(Saved entries)
┄┄┄┄┄┄┄┄┄┄

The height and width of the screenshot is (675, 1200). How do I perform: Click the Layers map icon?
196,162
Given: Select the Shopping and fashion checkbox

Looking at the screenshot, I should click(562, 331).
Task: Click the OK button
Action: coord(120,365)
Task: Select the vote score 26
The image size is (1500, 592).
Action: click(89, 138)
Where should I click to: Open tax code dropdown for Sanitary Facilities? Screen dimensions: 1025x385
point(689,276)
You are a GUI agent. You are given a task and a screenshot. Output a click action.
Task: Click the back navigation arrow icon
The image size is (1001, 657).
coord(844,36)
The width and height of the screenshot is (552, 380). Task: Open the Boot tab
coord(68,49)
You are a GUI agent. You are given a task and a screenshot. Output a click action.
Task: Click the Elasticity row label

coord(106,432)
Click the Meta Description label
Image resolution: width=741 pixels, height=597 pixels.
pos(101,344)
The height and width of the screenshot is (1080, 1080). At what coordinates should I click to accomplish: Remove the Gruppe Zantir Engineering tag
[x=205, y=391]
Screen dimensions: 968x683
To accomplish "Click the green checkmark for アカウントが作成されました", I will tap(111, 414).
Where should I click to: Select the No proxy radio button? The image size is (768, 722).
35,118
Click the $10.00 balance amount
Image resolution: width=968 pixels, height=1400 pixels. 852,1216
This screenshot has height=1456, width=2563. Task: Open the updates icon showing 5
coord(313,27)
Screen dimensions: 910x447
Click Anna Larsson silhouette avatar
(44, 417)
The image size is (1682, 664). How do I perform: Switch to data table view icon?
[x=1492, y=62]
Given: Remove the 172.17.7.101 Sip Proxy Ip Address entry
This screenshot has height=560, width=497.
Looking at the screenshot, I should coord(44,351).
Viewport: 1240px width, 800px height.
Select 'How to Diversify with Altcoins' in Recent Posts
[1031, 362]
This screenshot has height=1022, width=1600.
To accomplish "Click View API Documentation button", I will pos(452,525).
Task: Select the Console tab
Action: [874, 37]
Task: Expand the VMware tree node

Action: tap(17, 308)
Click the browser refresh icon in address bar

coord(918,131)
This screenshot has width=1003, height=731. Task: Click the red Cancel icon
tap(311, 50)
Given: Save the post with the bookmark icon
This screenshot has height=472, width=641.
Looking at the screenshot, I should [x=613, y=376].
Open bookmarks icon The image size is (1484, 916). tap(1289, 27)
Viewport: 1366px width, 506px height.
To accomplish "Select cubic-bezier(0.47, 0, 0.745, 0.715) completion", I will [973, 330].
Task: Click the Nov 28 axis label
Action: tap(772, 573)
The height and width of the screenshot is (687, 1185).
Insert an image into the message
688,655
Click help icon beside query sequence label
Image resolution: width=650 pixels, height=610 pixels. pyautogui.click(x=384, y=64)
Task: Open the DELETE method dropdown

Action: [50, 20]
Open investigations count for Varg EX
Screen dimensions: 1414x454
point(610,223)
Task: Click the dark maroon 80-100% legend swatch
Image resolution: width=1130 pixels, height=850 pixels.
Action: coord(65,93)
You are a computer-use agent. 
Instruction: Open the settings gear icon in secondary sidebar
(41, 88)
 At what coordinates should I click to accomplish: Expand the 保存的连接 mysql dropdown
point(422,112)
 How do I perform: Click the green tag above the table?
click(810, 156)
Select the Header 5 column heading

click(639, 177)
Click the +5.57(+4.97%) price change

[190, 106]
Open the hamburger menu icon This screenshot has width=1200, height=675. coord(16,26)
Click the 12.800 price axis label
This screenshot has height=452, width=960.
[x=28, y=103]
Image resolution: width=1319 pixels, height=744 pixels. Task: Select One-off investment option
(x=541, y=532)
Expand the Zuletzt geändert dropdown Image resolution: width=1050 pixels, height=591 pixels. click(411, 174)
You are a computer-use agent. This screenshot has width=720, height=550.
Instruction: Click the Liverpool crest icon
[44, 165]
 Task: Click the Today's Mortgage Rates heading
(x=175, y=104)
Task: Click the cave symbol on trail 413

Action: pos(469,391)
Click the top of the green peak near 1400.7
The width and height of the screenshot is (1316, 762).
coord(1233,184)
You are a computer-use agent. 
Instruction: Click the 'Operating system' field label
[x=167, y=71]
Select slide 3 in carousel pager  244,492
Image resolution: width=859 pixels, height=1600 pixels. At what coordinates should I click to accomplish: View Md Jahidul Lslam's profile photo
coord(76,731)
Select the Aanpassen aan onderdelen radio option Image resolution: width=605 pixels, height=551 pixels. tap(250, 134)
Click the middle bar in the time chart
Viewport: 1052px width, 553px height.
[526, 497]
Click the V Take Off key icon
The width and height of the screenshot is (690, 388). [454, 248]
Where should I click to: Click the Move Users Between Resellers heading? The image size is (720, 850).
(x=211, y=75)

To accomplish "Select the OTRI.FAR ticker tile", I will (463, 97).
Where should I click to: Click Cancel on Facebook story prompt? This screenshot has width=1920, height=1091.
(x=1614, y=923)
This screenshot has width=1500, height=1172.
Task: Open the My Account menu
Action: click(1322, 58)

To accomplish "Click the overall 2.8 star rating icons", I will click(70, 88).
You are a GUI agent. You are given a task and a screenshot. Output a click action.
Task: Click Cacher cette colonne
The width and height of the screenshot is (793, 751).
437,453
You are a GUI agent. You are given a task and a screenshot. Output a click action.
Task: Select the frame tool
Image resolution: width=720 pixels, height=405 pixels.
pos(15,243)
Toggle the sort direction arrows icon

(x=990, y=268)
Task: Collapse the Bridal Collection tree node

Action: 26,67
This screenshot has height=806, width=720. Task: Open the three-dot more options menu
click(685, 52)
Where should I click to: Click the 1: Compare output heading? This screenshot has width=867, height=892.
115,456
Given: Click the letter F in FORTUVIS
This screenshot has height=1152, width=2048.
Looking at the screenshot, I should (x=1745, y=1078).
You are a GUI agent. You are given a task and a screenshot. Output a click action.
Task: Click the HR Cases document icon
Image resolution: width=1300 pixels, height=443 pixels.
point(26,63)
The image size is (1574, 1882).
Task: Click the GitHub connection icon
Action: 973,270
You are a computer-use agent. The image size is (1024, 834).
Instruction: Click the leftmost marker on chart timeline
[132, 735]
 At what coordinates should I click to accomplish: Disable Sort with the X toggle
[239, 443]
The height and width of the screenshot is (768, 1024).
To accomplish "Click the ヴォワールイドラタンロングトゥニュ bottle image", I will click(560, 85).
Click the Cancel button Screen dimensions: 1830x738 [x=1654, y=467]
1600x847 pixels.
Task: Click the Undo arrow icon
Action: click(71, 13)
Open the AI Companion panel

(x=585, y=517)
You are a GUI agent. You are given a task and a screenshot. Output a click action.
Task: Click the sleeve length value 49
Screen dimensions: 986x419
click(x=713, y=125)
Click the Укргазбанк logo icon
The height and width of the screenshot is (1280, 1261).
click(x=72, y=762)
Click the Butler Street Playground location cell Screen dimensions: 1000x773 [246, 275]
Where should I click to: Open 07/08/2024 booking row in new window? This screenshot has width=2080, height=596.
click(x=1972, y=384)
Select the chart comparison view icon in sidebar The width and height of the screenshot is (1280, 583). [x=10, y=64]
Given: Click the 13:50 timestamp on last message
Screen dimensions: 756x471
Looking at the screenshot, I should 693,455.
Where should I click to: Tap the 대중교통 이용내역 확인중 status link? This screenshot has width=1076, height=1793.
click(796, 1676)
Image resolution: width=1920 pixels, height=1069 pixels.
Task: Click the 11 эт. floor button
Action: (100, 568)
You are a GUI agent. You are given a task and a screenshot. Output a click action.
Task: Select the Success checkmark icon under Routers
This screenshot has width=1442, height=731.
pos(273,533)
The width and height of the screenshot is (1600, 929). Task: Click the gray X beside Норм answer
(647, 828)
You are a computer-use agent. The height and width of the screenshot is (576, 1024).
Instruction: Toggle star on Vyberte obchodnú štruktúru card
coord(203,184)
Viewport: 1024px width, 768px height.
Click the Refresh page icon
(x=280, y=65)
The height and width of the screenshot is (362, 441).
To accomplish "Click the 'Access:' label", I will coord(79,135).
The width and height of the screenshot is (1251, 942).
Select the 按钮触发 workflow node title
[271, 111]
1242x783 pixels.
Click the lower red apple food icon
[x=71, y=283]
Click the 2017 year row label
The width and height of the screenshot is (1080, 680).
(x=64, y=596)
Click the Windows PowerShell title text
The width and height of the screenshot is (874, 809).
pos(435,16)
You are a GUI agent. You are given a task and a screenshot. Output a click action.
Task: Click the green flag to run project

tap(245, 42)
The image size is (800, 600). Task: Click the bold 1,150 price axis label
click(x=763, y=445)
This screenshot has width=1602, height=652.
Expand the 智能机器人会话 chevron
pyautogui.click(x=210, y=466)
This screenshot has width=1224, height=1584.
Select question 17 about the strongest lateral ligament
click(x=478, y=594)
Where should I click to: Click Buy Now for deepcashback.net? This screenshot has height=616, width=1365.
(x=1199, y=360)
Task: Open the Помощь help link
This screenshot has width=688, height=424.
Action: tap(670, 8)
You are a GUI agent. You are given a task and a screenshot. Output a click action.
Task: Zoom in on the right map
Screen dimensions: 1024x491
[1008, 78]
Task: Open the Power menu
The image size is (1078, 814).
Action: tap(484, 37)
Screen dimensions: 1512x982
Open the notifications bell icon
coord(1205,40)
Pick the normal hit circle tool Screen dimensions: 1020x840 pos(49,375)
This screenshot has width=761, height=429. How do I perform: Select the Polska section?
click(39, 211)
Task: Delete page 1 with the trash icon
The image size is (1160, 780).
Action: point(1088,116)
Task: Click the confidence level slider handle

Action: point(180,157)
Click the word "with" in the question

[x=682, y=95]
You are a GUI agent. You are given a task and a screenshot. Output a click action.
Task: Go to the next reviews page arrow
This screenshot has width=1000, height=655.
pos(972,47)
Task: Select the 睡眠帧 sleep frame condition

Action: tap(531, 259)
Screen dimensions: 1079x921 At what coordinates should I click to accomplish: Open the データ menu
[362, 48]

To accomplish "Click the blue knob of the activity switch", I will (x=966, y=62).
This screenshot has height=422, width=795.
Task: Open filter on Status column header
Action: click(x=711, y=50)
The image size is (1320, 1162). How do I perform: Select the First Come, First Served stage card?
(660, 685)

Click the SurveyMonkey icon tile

┄┄┄┄┄┄┄┄┄┄

What the task asks: Reproduce, character for character, only the lines of the preceding data that start at the line with "The height and width of the screenshot is (768, 1024)." and end at the line with "The width and height of the screenshot is (1251, 942).", both included.

Response box:
The height and width of the screenshot is (768, 1024).
To accomplish "Click the ヴォワールイドラタンロングトゥニュ bottle image", I will click(560, 85).
Click the Cancel button Screen dimensions: 1830x738 [x=1654, y=467]
1600x847 pixels.
Task: Click the Undo arrow icon
Action: click(71, 13)
Open the AI Companion panel

(x=585, y=517)
You are a GUI agent. You are given a task and a screenshot. Output a click action.
Task: Click the sleeve length value 49
Screen dimensions: 986x419
click(x=713, y=125)
Click the Укргазбанк logo icon
The height and width of the screenshot is (1280, 1261).
click(x=72, y=762)
Click the Butler Street Playground location cell Screen dimensions: 1000x773 [246, 275]
Where should I click to: Open 07/08/2024 booking row in new window? This screenshot has width=2080, height=596.
click(x=1972, y=384)
Select the chart comparison view icon in sidebar The width and height of the screenshot is (1280, 583). [x=10, y=64]
Given: Click the 13:50 timestamp on last message
Screen dimensions: 756x471
Looking at the screenshot, I should 693,455.
Where should I click to: Tap the 대중교통 이용내역 확인중 status link? This screenshot has width=1076, height=1793.
click(796, 1676)
Image resolution: width=1920 pixels, height=1069 pixels.
Task: Click the 11 эт. floor button
Action: (100, 568)
You are a GUI agent. You are given a task and a screenshot. Output a click action.
Task: Select the Success checkmark icon under Routers
This screenshot has width=1442, height=731.
pos(273,533)
The width and height of the screenshot is (1600, 929). Task: Click the gray X beside Норм answer
(647, 828)
You are a computer-use agent. The height and width of the screenshot is (576, 1024).
Instruction: Toggle star on Vyberte obchodnú štruktúru card
coord(203,184)
Viewport: 1024px width, 768px height.
Click the Refresh page icon
(x=280, y=65)
The height and width of the screenshot is (362, 441).
To accomplish "Click the 'Access:' label", I will coord(79,135).
The width and height of the screenshot is (1251, 942).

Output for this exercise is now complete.